***** Data extracts *****
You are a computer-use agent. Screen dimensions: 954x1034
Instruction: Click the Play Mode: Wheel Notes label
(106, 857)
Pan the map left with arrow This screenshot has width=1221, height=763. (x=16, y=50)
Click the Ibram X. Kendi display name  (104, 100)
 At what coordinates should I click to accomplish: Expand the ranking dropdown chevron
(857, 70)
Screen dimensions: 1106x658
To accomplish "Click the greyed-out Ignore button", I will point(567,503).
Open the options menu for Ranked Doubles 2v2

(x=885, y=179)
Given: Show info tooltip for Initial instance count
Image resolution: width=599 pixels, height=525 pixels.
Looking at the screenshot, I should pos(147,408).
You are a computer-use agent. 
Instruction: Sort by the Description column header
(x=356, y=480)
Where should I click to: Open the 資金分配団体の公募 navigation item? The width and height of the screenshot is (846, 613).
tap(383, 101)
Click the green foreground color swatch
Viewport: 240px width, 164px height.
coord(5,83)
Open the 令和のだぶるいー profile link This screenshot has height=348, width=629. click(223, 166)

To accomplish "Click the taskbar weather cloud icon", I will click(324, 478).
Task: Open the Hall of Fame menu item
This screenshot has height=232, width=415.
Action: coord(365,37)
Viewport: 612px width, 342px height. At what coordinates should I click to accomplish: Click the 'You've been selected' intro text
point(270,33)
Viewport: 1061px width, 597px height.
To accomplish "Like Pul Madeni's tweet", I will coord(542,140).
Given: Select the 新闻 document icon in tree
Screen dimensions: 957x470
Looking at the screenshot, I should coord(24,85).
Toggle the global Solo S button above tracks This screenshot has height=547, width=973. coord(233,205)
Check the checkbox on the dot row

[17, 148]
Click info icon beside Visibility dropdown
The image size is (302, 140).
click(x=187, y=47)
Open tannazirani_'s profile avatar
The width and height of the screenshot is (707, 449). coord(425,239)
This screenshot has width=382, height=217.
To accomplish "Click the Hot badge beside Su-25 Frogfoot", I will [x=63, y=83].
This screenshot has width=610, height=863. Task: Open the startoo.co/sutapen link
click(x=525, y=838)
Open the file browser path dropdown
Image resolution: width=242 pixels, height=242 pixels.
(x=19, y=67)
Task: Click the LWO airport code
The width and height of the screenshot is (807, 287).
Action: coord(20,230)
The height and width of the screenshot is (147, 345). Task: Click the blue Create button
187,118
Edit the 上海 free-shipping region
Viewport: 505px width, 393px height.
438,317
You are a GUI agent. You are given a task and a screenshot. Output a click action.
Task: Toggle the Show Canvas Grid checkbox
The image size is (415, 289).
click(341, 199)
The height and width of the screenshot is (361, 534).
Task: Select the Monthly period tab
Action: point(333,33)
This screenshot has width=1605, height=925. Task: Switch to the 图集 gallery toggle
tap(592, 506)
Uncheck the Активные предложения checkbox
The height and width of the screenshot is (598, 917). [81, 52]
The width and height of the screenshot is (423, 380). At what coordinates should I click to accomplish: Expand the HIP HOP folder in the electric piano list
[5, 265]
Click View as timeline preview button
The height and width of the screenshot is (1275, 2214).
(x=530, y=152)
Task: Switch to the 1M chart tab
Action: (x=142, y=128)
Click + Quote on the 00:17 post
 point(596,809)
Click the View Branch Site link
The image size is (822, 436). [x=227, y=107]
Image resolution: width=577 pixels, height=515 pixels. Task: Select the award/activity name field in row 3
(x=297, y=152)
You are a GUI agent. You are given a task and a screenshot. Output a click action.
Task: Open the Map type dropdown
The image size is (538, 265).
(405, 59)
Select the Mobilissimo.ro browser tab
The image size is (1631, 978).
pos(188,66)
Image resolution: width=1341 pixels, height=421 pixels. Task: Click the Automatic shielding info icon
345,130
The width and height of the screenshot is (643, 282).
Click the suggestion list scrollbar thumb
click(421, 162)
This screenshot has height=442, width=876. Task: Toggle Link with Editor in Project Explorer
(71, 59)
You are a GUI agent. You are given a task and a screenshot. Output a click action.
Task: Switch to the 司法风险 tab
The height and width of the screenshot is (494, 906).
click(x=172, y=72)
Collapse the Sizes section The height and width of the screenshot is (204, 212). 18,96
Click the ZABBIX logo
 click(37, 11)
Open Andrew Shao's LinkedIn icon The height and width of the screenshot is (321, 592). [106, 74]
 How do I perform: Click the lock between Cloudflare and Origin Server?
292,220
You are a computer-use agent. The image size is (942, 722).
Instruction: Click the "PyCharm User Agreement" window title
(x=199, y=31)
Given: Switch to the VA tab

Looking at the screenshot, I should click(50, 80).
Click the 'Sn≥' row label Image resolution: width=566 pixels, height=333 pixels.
*****
_Task statement_
An exact copy of every record is required.

_Exercise output_
You are a computer-use agent. Screen dimensions: 954x1034
Instruction: Click the Play Mode: Wheel Notes label
(106, 857)
Pan the map left with arrow This screenshot has width=1221, height=763. (x=16, y=50)
Click the Ibram X. Kendi display name  (104, 100)
 At what coordinates should I click to accomplish: Expand the ranking dropdown chevron
(857, 70)
Screen dimensions: 1106x658
To accomplish "Click the greyed-out Ignore button", I will point(567,503).
Open the options menu for Ranked Doubles 2v2

(x=885, y=179)
Given: Show info tooltip for Initial instance count
Image resolution: width=599 pixels, height=525 pixels.
Looking at the screenshot, I should pos(147,408).
You are a computer-use agent. 
Instruction: Sort by the Description column header
(x=356, y=480)
Where should I click to: Open the 資金分配団体の公募 navigation item? The width and height of the screenshot is (846, 613).
tap(383, 101)
Click the green foreground color swatch
Viewport: 240px width, 164px height.
coord(5,83)
Open the 令和のだぶるいー profile link This screenshot has height=348, width=629. click(223, 166)

To accomplish "Click the taskbar weather cloud icon", I will click(324, 478).
Task: Open the Hall of Fame menu item
This screenshot has height=232, width=415.
Action: coord(365,37)
Viewport: 612px width, 342px height. At what coordinates should I click to accomplish: Click the 'You've been selected' intro text
point(270,33)
Viewport: 1061px width, 597px height.
To accomplish "Like Pul Madeni's tweet", I will coord(542,140).
Given: Select the 新闻 document icon in tree
Screen dimensions: 957x470
Looking at the screenshot, I should coord(24,85).
Toggle the global Solo S button above tracks This screenshot has height=547, width=973. coord(233,205)
Check the checkbox on the dot row

[17, 148]
Click info icon beside Visibility dropdown
The image size is (302, 140).
click(x=187, y=47)
Open tannazirani_'s profile avatar
The width and height of the screenshot is (707, 449). coord(425,239)
This screenshot has width=382, height=217.
To accomplish "Click the Hot badge beside Su-25 Frogfoot", I will [x=63, y=83].
This screenshot has width=610, height=863. Task: Open the startoo.co/sutapen link
click(x=525, y=838)
Open the file browser path dropdown
Image resolution: width=242 pixels, height=242 pixels.
(x=19, y=67)
Task: Click the LWO airport code
The width and height of the screenshot is (807, 287).
Action: coord(20,230)
The height and width of the screenshot is (147, 345). Task: Click the blue Create button
187,118
Edit the 上海 free-shipping region
Viewport: 505px width, 393px height.
438,317
You are a GUI agent. You are given a task and a screenshot. Output a click action.
Task: Toggle the Show Canvas Grid checkbox
The image size is (415, 289).
click(341, 199)
The height and width of the screenshot is (361, 534).
Task: Select the Monthly period tab
Action: point(333,33)
This screenshot has width=1605, height=925. Task: Switch to the 图集 gallery toggle
tap(592, 506)
Uncheck the Активные предложения checkbox
The height and width of the screenshot is (598, 917). [81, 52]
The width and height of the screenshot is (423, 380). At what coordinates should I click to accomplish: Expand the HIP HOP folder in the electric piano list
[5, 265]
Click View as timeline preview button
The height and width of the screenshot is (1275, 2214).
(x=530, y=152)
Task: Switch to the 1M chart tab
Action: (x=142, y=128)
Click + Quote on the 00:17 post
 point(596,809)
Click the View Branch Site link
The image size is (822, 436). [x=227, y=107]
Image resolution: width=577 pixels, height=515 pixels. Task: Select the award/activity name field in row 3
(x=297, y=152)
You are a GUI agent. You are given a task and a screenshot. Output a click action.
Task: Open the Map type dropdown
The image size is (538, 265).
(405, 59)
Select the Mobilissimo.ro browser tab
The image size is (1631, 978).
pos(188,66)
Image resolution: width=1341 pixels, height=421 pixels. Task: Click the Automatic shielding info icon
345,130
The width and height of the screenshot is (643, 282).
Click the suggestion list scrollbar thumb
click(421, 162)
This screenshot has height=442, width=876. Task: Toggle Link with Editor in Project Explorer
(71, 59)
You are a GUI agent. You are given a task and a screenshot. Output a click action.
Task: Switch to the 司法风险 tab
The height and width of the screenshot is (494, 906).
click(x=172, y=72)
Collapse the Sizes section The height and width of the screenshot is (204, 212). 18,96
Click the ZABBIX logo
 click(37, 11)
Open Andrew Shao's LinkedIn icon The height and width of the screenshot is (321, 592). [106, 74]
 How do I perform: Click the lock between Cloudflare and Origin Server?
292,220
You are a computer-use agent. The image size is (942, 722).
Instruction: Click the "PyCharm User Agreement" window title
(x=199, y=31)
Given: Switch to the VA tab

Looking at the screenshot, I should click(50, 80).
Click the 'Sn≥' row label Image resolution: width=566 pixels, height=333 pixels.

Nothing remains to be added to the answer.